Salió de detrás de la mesa y se acercó a una balda con libros. Tomó uno al azar.
—Una vez que disponga de la información necesaria —añadió mirando de forma distraída los dibujos que ilustraban el volumen— y de los contactos oportunos, algunos de los cuales le serán proporcionados por nuestro servicio en su destino, deberá verse entonces con Bernardino de Mendoza. Lo único que ha de hacer es entregarle el anillo y la carta. Tendrá que ingeniárselas, pero consiga los nombres de las personas que están a cargo del complot. Ver, oír y callar. Una sola pista que nos sirva de llave para conseguir abrir el cajón en el que se esconden estos hechos sería más que suficiente. Algo de lo que partir con seguridad y que proceda de una fuente totalmente fiable, como es el caso del embajador.
Walsingham dejó el libro en la estantería y volvió a su escritorio.
—Como en la otra ocasión, señor Marlowe. Con lo que le he dicho, confío en que tenga una idea generalizada de la situación. No es sencilla, pero sabrá hacerlo. En unos días recibirá noticias nuestras con las órdenes de cómo llegar hasta Francia.
Un ruido junto a Kit le hizo percatarse de que el sirviente se encontraba junto a la cortina que cubría la entrada oculta.
La reunión había finalizado.
Sin más dilación, se levantó y saludó a su señor. Los dos se sonrieron con complicidad mientras se estrechaban con fuerza la mano y se asían con la otra el brazo en un amago de lo que parecía un vaporoso abrazo.
Tras separarse, Thomas Walsingham bajó la cabeza.
—Que tengas mucha suerte, amigo. Seguro que todo sale bien. Esperaré con ansia tu regreso para poder disfrutar del final de El Gran Tamerlán. Mira a ver si durante el viaje se te ocurre algo.
Despidió a Kit al tiempo que le entregaba la bolsa de terciopelo negro con el anillo de la princesa.
—Esperemos que así sea… Pronto tendrás noticias mías. Confía en mí.

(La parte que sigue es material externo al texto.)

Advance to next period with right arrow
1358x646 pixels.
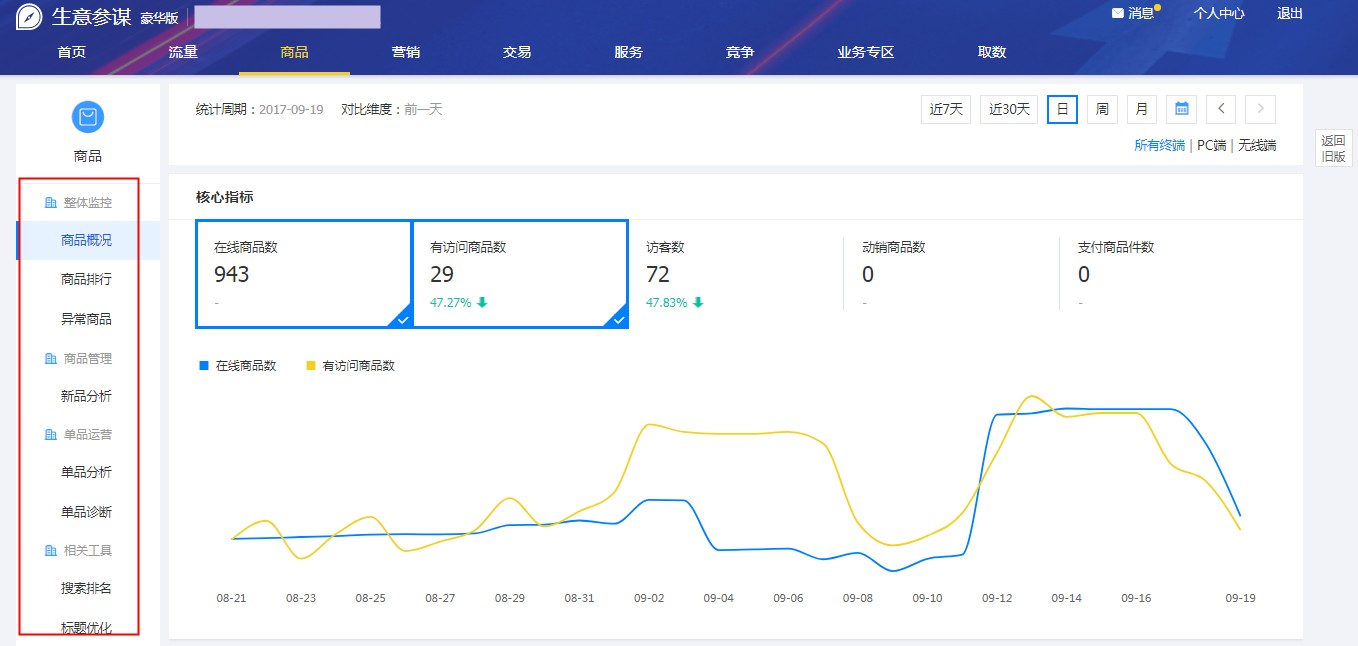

Se dio la vuelta y dejó pasar delante de él al sirviente para que fuera abriendo camino por el pasillo secreto. Cuando la lámpara de aceite comenzaba a proyectar luz sobre los primeros adoquines del suelo, escuchó la voz de Walsingham a sus espaldas.
—Una última cosa.
—¿Sí?
—Por favor…, Arréglate el pelo. Creo que lo tienes excesivamente voluminoso…, y pareces una escarola. No es propio de un estudiante como tú.
—Así lo haré, no te preocupes.
Los dos rieron y se separaron finalmente para continuar con sus respectivas obligaciones.
Una vez de vuelta hacia Cambridge, Kit se pasó las manos por el cabello. Efectivamente lo tenía demasiado largo, incluso mucho más de lo normalmente permitido en el Corpus Christi. El resto de los compañeros lo lucían corto y arreglado, nada comparable con la abigarrada melena que poblaba su cabeza. No sería mala idea que hiciera una visita rápida al barbero y cambiara un poco su aspecto antes de partir hacia Reims.
Se dejó llevar por los pensamientos mientras su mirada veía pasar, uno tras otro, las docenas de árboles que poblaban las orillas del río Cam. En su mano llevaba el anillo de plata de los Mendoza. Los rayos del sol iluminaban el interior del anillo, dejando ver el emblema de la familia con la leyenda Ave Maria Gratia Plena. Una leyenda comprometedora para los tiempos que corrían en Inglaterra. Lo guardó bien en el interior de su camisa para no tener que estar dando explicaciones.
Cansado, aunque más tranquilo que en otras ocasiones, se tumbó todo lo largo que era en el interior del coche y cerró los ojos a la espera de llegar de regreso al colegio.